-- Your instructions --
Provide again, from the entries below, every line from the one containing "Choose the 'Add people' heading" through the one containing "Launch the Win", exactly as written, and no other line.
··· Supplied records
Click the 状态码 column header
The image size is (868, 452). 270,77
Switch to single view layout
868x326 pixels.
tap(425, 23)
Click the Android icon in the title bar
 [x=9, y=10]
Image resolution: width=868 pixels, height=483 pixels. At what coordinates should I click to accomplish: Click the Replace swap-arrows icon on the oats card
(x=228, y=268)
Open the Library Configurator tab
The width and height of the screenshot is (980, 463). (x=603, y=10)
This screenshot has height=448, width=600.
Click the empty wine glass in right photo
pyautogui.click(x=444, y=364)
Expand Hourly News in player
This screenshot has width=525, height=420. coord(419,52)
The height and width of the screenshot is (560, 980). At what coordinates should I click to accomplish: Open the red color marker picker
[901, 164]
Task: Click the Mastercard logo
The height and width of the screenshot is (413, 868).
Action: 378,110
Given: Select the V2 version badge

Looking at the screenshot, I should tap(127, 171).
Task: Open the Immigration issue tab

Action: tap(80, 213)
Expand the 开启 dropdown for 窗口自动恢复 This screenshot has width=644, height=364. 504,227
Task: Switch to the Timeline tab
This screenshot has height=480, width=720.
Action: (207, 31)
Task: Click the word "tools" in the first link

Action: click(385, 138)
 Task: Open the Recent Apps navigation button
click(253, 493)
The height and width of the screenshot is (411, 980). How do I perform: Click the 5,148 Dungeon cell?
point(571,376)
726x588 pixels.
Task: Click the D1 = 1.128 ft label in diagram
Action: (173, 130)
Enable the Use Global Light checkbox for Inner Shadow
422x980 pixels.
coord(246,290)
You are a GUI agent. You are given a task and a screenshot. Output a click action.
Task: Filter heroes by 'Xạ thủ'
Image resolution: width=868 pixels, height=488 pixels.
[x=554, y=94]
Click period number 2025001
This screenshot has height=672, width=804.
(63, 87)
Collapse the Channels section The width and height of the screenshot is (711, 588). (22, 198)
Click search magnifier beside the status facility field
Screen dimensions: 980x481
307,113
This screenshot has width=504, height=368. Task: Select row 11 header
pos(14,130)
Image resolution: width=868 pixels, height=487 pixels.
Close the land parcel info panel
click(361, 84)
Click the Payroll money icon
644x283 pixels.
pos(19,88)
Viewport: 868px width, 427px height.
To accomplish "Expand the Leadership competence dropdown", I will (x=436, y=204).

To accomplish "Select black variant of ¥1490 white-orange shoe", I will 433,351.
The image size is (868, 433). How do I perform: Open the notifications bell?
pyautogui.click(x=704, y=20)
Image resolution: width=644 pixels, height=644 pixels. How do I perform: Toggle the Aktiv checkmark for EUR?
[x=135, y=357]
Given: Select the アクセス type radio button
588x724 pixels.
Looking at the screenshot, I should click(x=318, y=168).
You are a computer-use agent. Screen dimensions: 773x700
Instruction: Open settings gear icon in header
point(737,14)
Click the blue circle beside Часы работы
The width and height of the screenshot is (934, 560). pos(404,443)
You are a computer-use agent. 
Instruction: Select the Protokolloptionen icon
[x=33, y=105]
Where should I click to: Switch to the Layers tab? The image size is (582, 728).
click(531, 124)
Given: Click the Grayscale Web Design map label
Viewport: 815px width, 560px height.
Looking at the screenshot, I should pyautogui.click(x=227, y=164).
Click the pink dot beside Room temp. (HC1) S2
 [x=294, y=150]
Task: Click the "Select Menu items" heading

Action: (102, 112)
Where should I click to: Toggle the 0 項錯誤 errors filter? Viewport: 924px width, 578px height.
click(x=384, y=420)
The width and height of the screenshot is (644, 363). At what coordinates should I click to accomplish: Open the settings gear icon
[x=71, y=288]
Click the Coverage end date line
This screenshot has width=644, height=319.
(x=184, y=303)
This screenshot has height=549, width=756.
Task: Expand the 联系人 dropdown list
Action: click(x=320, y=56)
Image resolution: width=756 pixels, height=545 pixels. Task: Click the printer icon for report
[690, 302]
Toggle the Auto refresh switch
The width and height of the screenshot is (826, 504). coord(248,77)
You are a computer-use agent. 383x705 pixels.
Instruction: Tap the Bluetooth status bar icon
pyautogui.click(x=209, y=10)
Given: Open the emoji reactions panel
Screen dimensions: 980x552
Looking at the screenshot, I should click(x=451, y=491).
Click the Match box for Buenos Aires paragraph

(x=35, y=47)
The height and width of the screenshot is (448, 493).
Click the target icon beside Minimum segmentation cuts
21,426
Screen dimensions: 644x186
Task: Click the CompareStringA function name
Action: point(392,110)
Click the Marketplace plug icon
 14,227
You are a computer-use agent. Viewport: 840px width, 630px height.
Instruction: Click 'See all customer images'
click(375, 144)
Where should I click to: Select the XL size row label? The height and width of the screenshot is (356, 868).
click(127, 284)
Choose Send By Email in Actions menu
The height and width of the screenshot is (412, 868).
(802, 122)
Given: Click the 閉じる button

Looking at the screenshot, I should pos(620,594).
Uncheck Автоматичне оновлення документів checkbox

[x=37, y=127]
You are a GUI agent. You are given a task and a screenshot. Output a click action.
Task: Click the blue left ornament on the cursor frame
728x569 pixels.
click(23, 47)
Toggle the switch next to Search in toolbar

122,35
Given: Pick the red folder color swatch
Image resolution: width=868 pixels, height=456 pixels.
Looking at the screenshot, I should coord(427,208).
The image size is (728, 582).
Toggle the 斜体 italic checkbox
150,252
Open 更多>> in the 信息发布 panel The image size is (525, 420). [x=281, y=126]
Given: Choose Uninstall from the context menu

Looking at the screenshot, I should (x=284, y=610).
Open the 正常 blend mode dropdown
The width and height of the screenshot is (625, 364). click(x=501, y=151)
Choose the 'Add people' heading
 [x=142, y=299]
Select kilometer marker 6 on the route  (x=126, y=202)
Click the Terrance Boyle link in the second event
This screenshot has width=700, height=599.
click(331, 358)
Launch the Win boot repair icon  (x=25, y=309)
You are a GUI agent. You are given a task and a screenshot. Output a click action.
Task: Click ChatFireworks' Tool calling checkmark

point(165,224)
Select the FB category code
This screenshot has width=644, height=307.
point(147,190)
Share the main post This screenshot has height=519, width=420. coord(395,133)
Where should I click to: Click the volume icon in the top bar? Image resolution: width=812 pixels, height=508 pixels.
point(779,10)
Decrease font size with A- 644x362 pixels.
······
-- Output below --
Choose the 'Add people' heading
 [x=142, y=299]
Select kilometer marker 6 on the route  (x=126, y=202)
Click the Terrance Boyle link in the second event
This screenshot has width=700, height=599.
click(331, 358)
Launch the Win boot repair icon  (x=25, y=309)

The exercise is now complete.